WORKING DATA Block Start

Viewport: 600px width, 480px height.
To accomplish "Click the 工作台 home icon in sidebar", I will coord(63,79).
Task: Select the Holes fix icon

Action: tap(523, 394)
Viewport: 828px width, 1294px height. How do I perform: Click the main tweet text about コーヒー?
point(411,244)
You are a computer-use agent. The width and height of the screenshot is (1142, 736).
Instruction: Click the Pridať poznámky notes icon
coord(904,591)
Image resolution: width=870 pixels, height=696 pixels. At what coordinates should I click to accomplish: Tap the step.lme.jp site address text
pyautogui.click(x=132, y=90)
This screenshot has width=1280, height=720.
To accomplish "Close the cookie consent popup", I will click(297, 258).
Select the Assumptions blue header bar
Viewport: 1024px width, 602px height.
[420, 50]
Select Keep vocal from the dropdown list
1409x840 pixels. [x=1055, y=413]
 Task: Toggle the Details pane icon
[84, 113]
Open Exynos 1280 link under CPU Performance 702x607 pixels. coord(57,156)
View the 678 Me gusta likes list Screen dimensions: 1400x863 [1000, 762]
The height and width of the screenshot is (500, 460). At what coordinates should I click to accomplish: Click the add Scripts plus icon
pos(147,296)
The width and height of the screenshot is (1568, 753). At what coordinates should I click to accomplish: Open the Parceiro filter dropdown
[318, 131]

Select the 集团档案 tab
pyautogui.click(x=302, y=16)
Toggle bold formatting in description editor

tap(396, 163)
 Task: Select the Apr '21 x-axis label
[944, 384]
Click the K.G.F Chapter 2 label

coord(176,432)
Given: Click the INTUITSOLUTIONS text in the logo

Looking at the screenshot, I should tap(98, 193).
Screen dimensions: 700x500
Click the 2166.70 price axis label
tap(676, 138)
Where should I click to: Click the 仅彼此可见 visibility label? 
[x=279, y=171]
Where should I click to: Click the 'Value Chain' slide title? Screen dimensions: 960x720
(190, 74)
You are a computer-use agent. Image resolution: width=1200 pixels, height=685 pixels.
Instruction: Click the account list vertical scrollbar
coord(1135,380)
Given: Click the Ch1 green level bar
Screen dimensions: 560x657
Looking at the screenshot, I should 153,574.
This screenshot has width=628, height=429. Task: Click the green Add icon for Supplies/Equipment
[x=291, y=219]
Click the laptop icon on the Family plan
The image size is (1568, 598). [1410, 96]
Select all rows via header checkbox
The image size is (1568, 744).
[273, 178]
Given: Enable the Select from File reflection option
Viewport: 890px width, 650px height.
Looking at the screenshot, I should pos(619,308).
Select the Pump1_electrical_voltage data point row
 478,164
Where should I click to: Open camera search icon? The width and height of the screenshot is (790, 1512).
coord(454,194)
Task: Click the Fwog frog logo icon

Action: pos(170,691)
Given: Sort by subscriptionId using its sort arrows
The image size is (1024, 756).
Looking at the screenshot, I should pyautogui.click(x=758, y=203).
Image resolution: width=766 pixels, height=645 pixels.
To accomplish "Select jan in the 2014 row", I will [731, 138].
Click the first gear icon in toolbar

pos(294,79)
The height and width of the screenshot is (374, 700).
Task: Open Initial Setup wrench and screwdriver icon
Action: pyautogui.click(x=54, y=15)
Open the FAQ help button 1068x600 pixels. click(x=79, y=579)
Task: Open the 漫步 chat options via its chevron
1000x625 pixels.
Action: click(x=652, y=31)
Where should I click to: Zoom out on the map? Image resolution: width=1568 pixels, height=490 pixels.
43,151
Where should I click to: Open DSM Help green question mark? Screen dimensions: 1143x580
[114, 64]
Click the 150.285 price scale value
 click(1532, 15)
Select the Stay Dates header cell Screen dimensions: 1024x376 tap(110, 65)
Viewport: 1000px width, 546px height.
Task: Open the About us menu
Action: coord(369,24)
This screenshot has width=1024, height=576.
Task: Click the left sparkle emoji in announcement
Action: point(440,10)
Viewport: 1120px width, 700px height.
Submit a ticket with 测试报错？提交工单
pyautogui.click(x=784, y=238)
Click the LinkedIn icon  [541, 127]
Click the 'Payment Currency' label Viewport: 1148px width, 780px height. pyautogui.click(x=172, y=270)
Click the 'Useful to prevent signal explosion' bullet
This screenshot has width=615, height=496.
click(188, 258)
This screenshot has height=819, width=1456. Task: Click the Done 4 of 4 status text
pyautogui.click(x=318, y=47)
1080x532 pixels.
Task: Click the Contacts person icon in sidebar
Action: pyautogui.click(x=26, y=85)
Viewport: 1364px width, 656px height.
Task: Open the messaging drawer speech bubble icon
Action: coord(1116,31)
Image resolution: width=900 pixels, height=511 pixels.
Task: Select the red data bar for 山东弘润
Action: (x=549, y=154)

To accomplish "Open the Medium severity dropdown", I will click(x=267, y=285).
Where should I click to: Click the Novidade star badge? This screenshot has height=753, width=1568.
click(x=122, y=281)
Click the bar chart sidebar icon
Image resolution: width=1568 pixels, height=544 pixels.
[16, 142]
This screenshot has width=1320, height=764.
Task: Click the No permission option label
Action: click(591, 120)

WORKING DATA Block End

Look through the entries above and copy each line that has "agent" in it.

RESULT:
You are a computer-use agent. The width and height of the screenshot is (1142, 736).
You are a computer-use agent. Image resolution: width=1200 pixels, height=685 pixels.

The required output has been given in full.